_WORK INSTRUCTIONS:_
Your copy should match the listing below word for word, with no images in it.
= = = = = = =
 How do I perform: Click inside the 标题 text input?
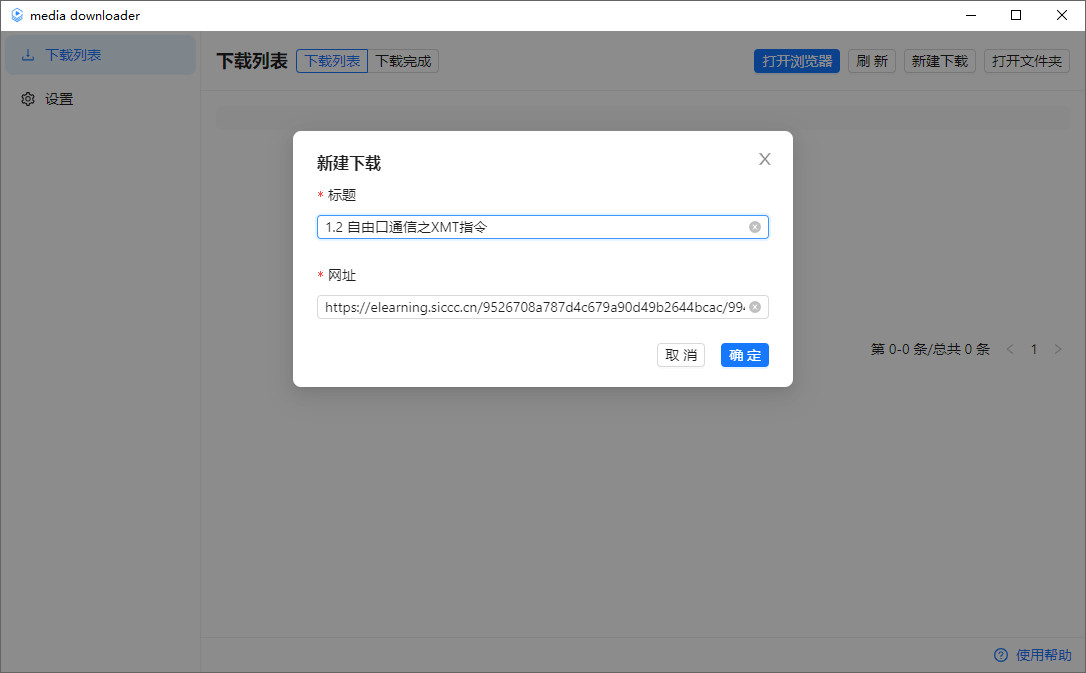pos(530,227)
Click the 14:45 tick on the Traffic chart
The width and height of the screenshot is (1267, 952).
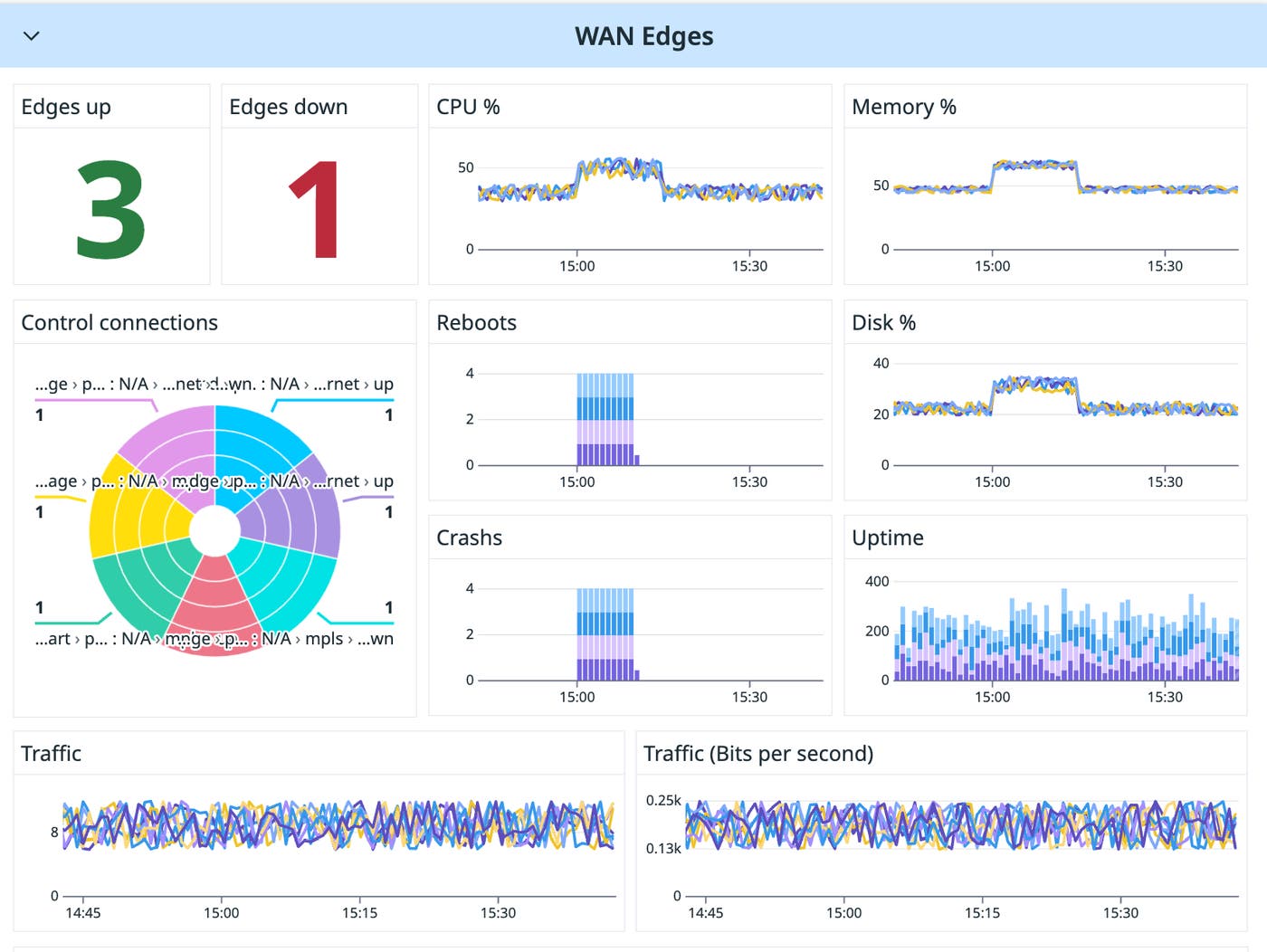[x=83, y=913]
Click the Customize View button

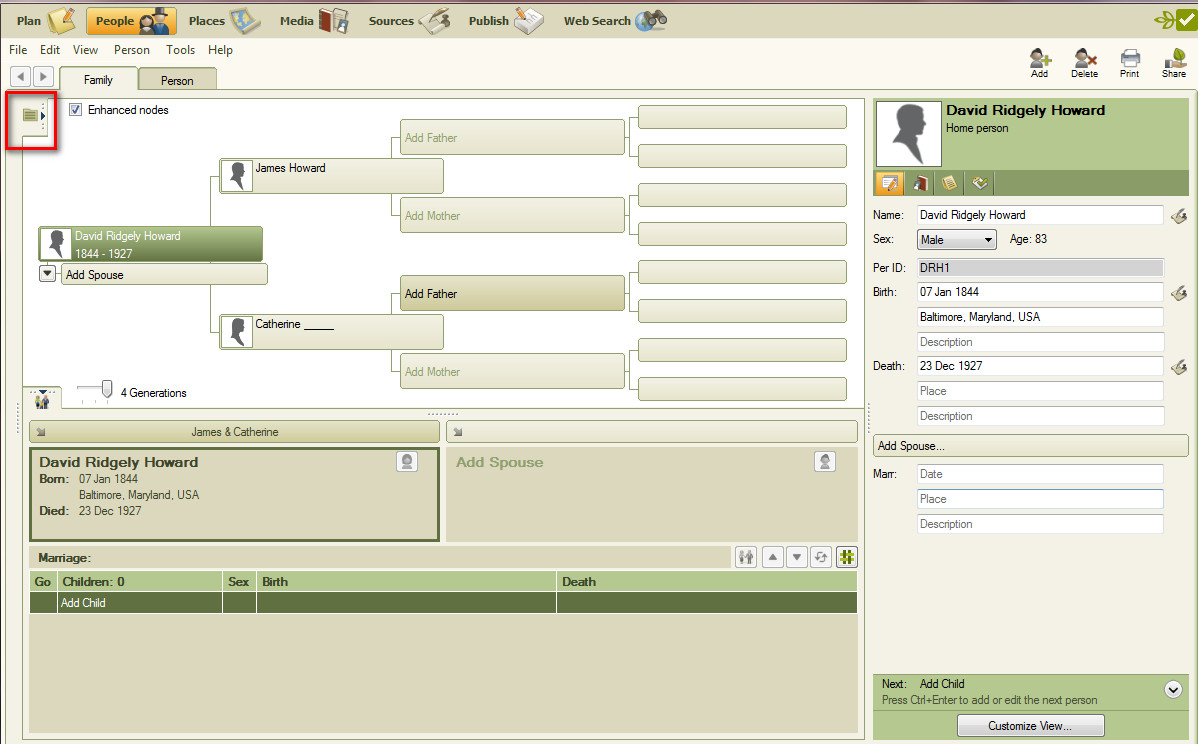[x=1030, y=725]
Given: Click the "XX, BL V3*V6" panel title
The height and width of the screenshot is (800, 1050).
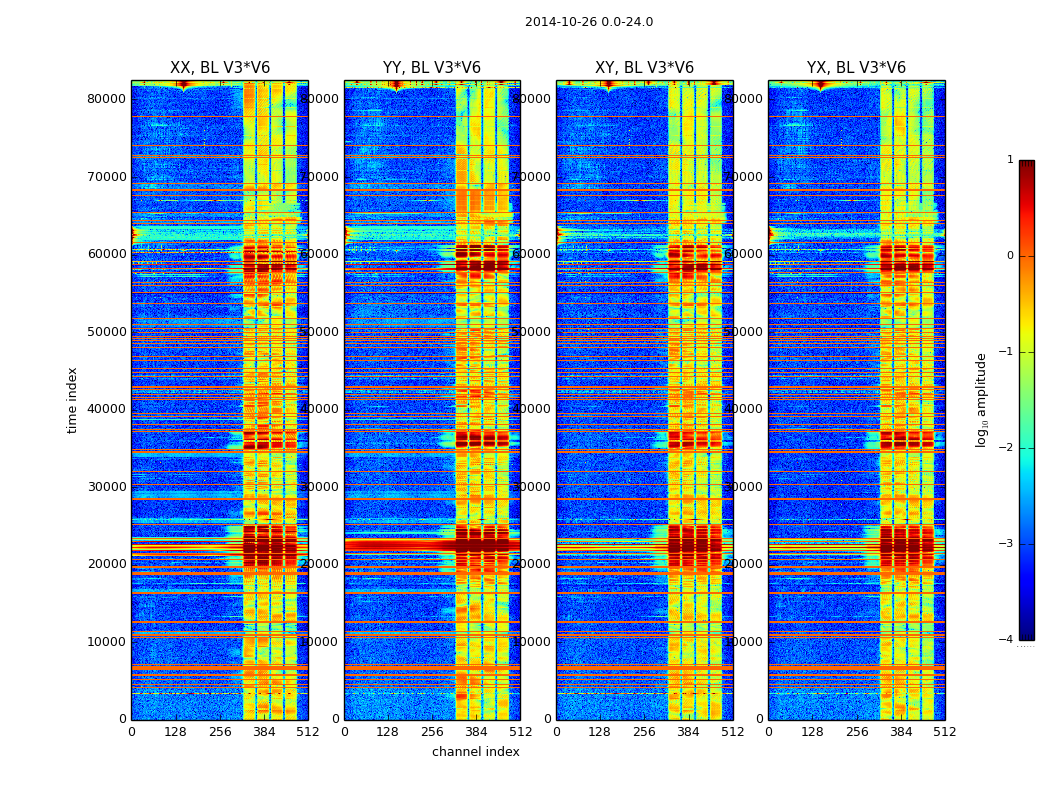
= = = = = = =
_ANSWER SPACE:_
 How do I perform: Click inside the 标题 text input?
pos(530,227)
Click the 14:45 tick on the Traffic chart
The width and height of the screenshot is (1267, 952).
[x=83, y=913]
Click the Customize View button

[x=1030, y=725]
Given: Click the "XX, BL V3*V6" panel title
The height and width of the screenshot is (800, 1050).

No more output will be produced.